Data Set | # Sequences/ Chromosomes | Min. Seq. Length | Max. Seq. Length | Mean Seq. Length | Std. Deviation | Total Nucleotides | Genome Percentage |
---|
3' UTRs | 19,771 | 8 | 3,118 | 228.134 | 152.106 | 4,510,410 | 3.78 |
5' UTRs | 18,585 | 8 | 3,214 | 140.088 | 130.288 | 2,603,531 | 2.18 |
Introns | 118,319 | 8 | 10,234 | 164.446 | 178.484 | 19,457,029 | 16.32 |
Core Promoters | 27,023 | 100 | 100 | 100 | 0 | 2,702,300 | 2.27 |
Proximal Promoters | 27,023 | 900 | 900 | 900 | 0 | 24,320,700 | 20.41 |
Distal Promoters | 27,025 | 1,371 | 2,000 | 1,999.96 | 5.01105 | 54,048,839 | 45.35 |
Genome-wide | 5 | 18,585,000 | 30,432,600 | 23,837,300 | 4,432,780 | 119,186,497 | 100.00 |
- Overview of the characteristics properties for non-coding segments and the entire genome for Arabidopsis thaliana. The number of sequence refers to the respective number of unique sequences in the specific segment. In case of the entire genome the sequences are the complete chromosomes. Min. Seq. Length refers to the length of the shortest sequence in the set, while Max. Seq. Length refers to the length of the longest sequence in the set. Mean Seq. Length provides the average length of the sequences in the set, while Std. Deviation describes the deviation from said mean. Finally Total Nucleotides describes the total number of nucleotides contained within the sequences of the set and Genome Percentage elaborates on the relationship between the nucleotide count of the set versus the entire genome.

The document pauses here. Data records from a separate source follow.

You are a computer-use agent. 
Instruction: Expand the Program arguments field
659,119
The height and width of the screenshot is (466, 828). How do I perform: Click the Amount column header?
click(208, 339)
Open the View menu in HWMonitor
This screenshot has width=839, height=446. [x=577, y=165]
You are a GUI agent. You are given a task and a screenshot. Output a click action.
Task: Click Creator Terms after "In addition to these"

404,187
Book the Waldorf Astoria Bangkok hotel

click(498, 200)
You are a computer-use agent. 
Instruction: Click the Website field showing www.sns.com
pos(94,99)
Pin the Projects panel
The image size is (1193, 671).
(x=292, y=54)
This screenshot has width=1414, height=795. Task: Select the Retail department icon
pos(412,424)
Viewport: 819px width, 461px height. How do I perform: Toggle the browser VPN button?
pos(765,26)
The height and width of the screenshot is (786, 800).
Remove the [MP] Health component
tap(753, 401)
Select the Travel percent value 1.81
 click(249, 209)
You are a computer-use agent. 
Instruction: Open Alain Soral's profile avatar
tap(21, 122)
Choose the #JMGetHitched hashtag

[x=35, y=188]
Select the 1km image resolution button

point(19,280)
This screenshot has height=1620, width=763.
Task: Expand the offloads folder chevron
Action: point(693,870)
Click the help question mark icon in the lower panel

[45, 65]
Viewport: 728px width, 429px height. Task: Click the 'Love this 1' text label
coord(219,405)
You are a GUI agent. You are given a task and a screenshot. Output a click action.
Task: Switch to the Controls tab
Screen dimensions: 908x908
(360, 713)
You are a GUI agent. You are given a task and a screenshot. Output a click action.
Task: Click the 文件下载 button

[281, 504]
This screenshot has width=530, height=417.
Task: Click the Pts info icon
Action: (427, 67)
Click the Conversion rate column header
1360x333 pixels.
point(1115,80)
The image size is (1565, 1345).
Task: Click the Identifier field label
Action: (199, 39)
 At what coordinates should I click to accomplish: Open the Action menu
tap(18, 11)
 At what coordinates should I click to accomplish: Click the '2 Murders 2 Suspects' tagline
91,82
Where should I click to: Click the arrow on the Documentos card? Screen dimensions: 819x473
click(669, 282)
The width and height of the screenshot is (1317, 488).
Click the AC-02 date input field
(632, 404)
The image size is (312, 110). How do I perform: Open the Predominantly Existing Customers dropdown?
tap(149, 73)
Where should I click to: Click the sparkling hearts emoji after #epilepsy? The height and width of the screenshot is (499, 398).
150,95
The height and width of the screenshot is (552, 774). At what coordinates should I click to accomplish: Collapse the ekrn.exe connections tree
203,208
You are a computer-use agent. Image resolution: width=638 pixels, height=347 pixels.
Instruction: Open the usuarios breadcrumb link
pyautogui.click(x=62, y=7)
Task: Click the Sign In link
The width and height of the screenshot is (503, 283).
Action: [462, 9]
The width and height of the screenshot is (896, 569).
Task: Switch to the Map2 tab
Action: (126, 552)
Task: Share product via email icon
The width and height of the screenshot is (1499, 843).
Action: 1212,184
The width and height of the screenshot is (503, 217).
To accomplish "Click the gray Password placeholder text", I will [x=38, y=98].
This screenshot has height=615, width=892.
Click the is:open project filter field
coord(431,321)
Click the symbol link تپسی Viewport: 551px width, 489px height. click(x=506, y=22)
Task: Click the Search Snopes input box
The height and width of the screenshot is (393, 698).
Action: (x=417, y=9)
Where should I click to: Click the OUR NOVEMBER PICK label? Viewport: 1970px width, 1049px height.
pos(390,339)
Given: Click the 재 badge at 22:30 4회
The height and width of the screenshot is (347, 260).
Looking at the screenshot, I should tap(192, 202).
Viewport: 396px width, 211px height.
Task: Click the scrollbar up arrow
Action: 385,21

- Some sequences in the segments are shorter than 8 nucleotides. Since these sequences cannot harbour any putative regulatory elements in the context of this study, the sequences are removed from the table. For the 3'UTRs this results in a total of 179 nt being omitted, for 5'UTRs 1207 nt and for introns 26 nt. They are however included in the calculation of the background for the different segments since they contribute to the overall nucleotide distribution.